→ **TASK**: Your copy should hold every record exactly and no images.

→ **INPUT MATERIAL**:
"""
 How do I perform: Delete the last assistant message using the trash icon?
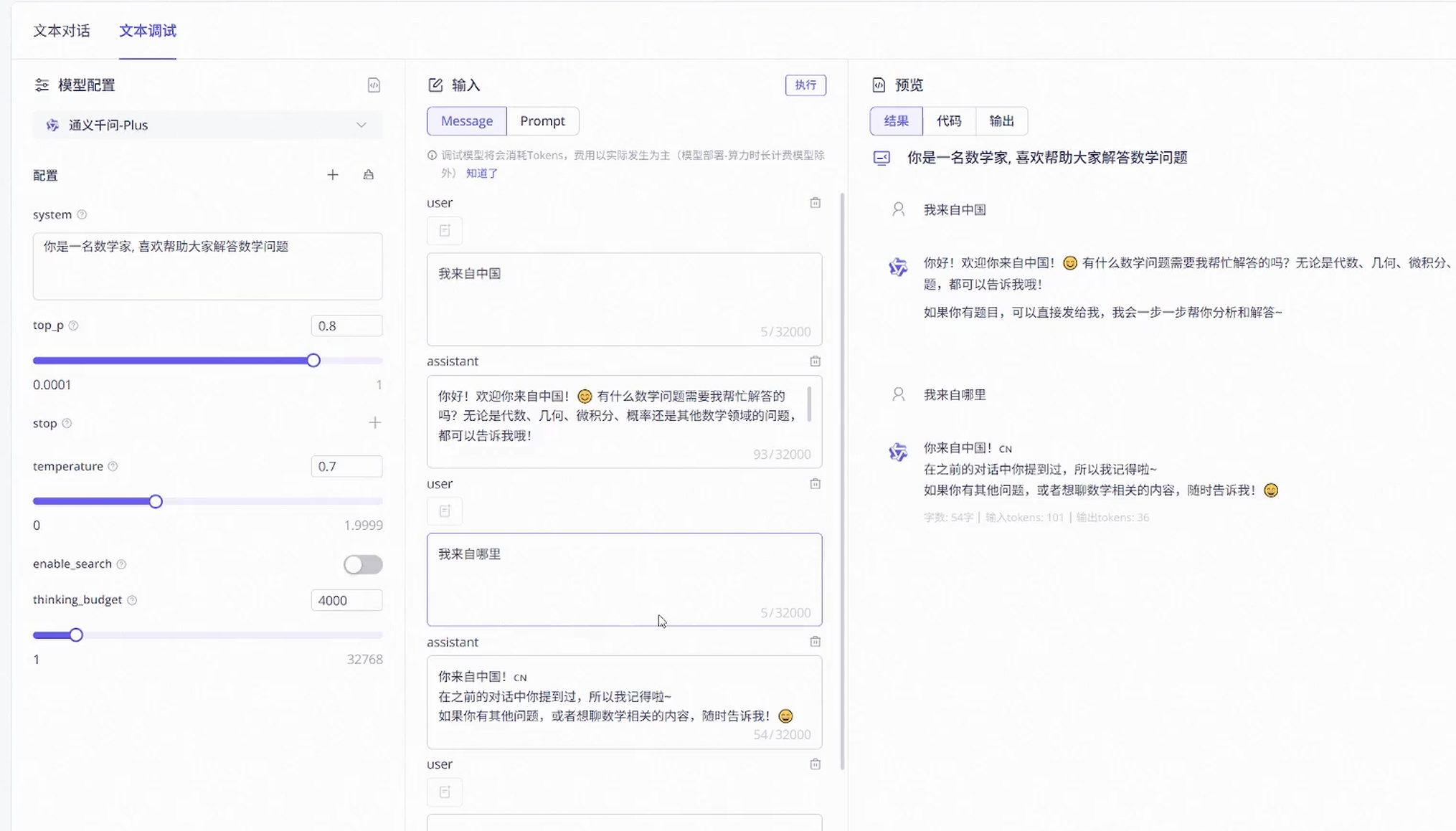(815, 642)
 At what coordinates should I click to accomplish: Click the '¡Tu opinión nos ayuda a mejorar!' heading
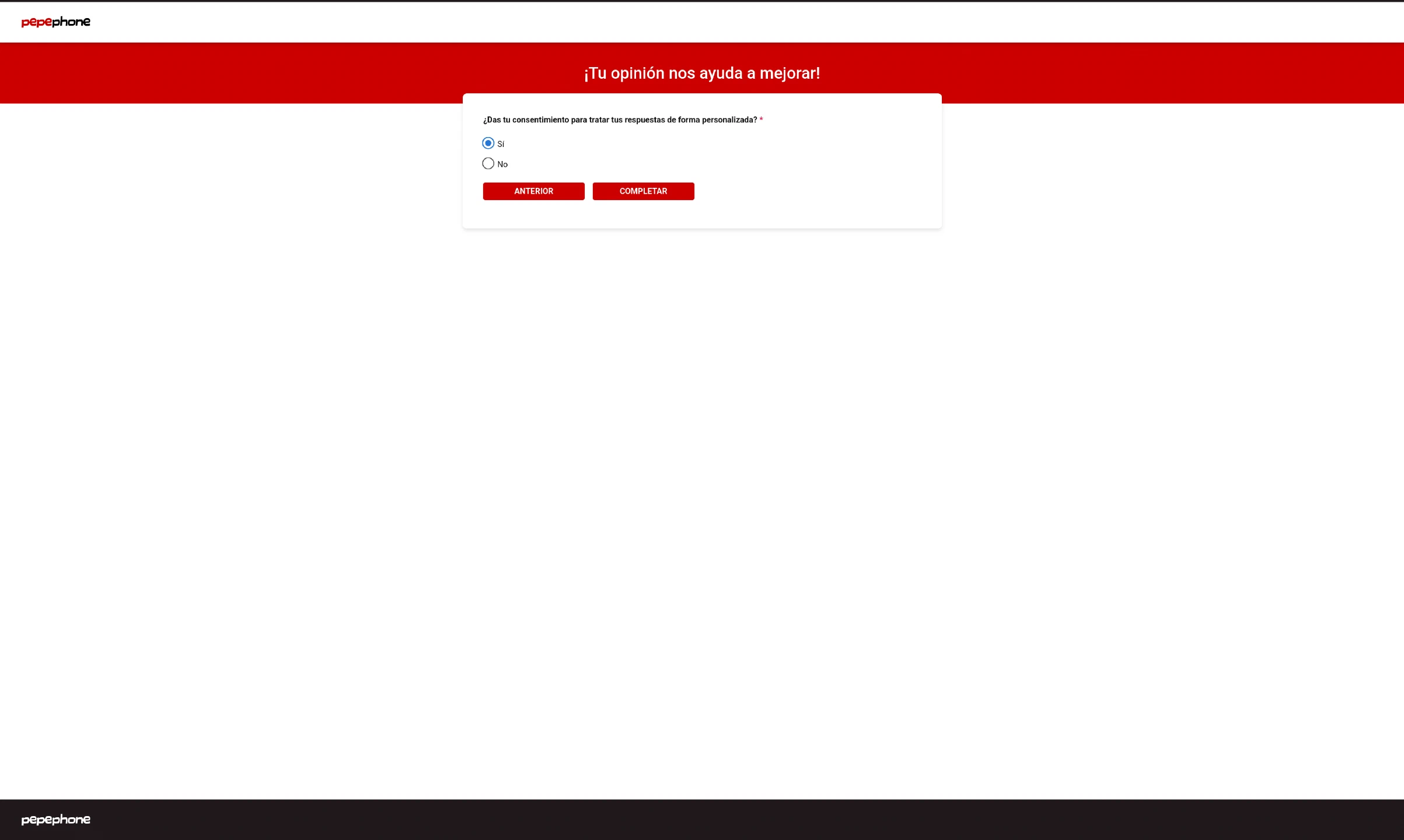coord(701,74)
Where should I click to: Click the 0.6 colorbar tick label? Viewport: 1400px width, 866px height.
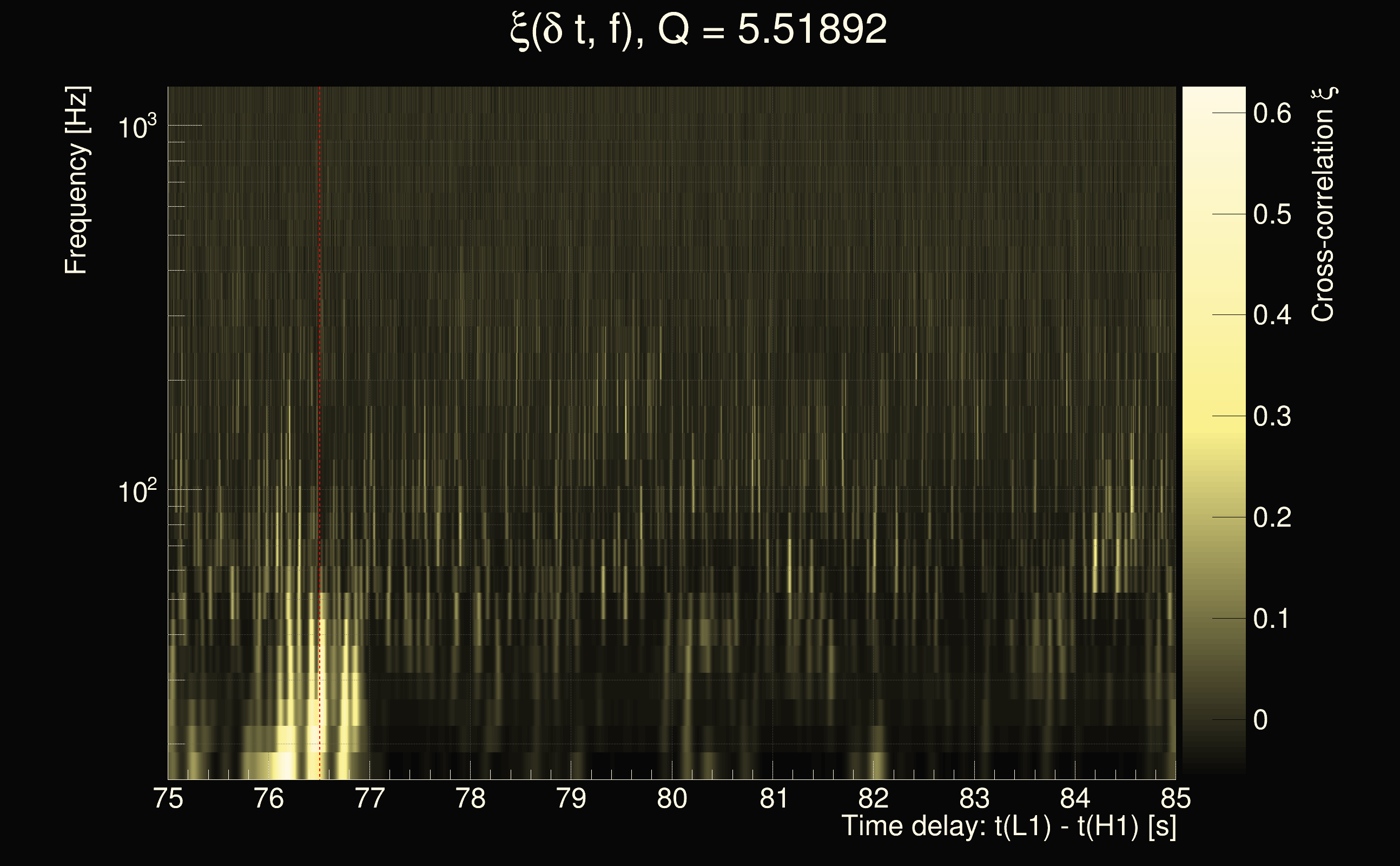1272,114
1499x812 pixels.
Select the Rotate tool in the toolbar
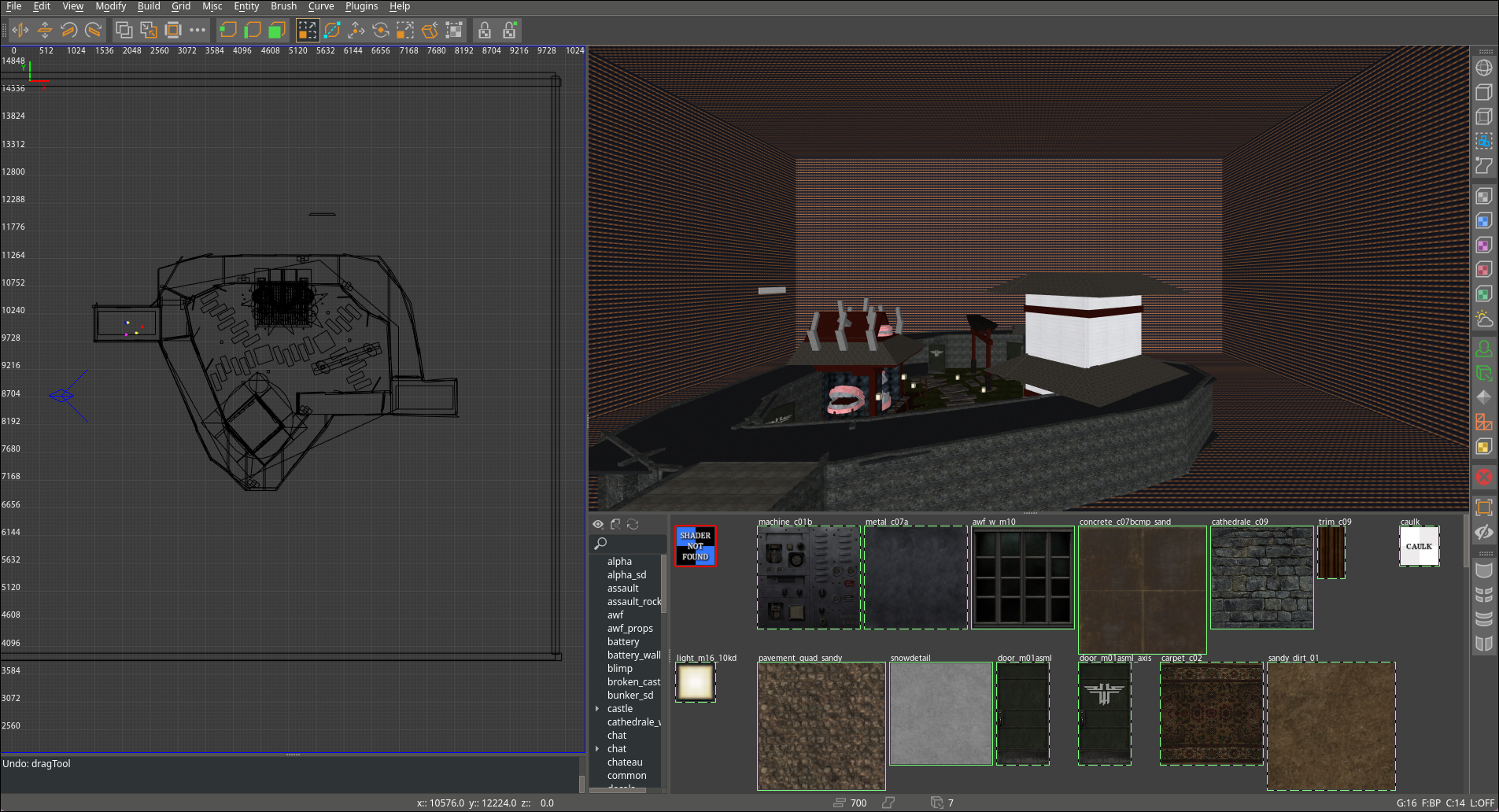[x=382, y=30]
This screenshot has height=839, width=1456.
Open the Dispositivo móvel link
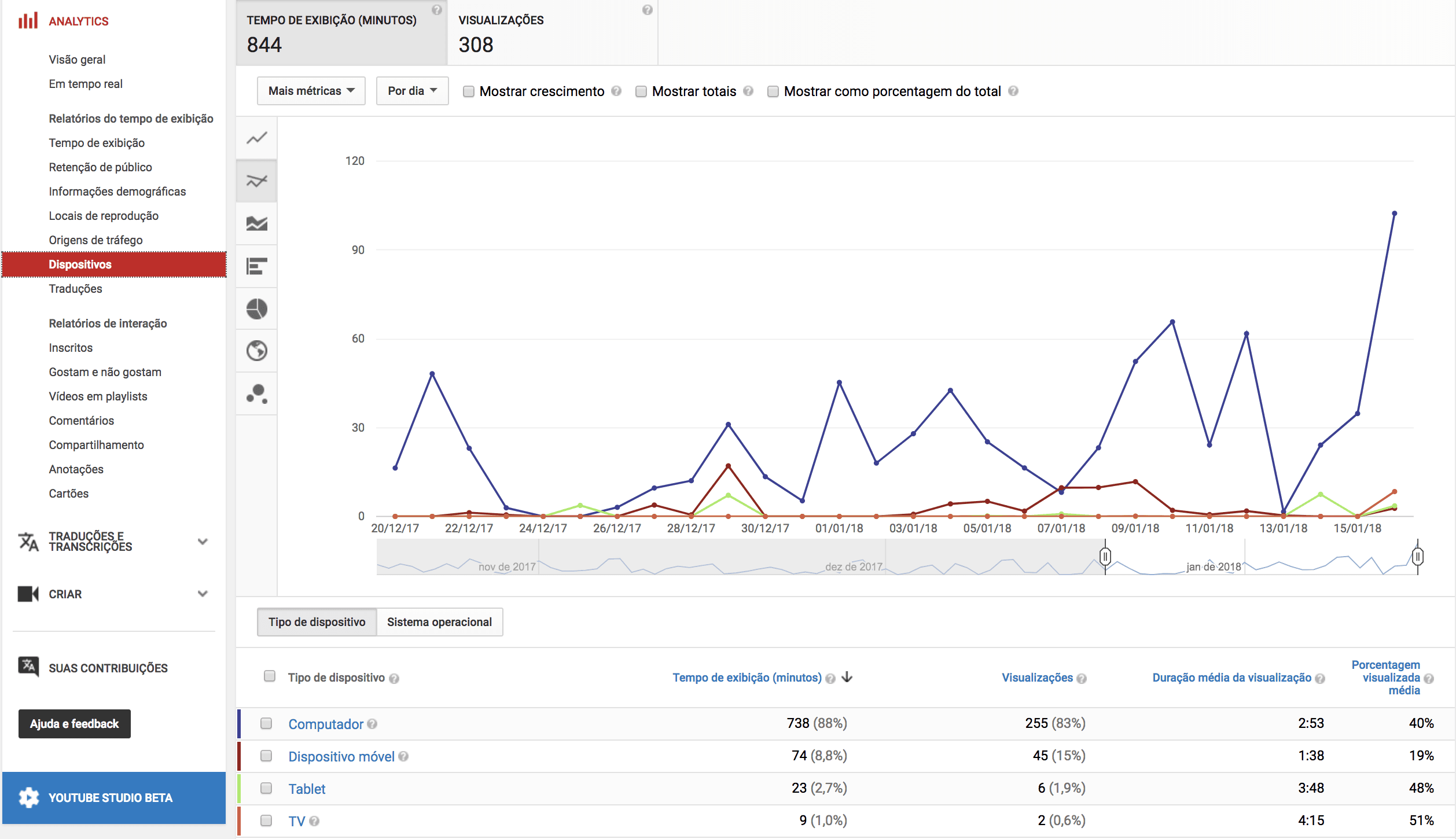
"""
→ **ANSWER AREA**:
 How do I perform: Delete the last assistant message using the trash icon?
(815, 642)
 At what coordinates should I click to accomplish: Click the '¡Tu opinión nos ayuda a mejorar!' heading
coord(701,74)
Where should I click to: Click the 0.6 colorbar tick label? Viewport: 1400px width, 866px height.
1272,114
1499x812 pixels.
Select the Rotate tool in the toolbar
[x=382, y=30]
This screenshot has height=839, width=1456.
Open the Dispositivo móvel link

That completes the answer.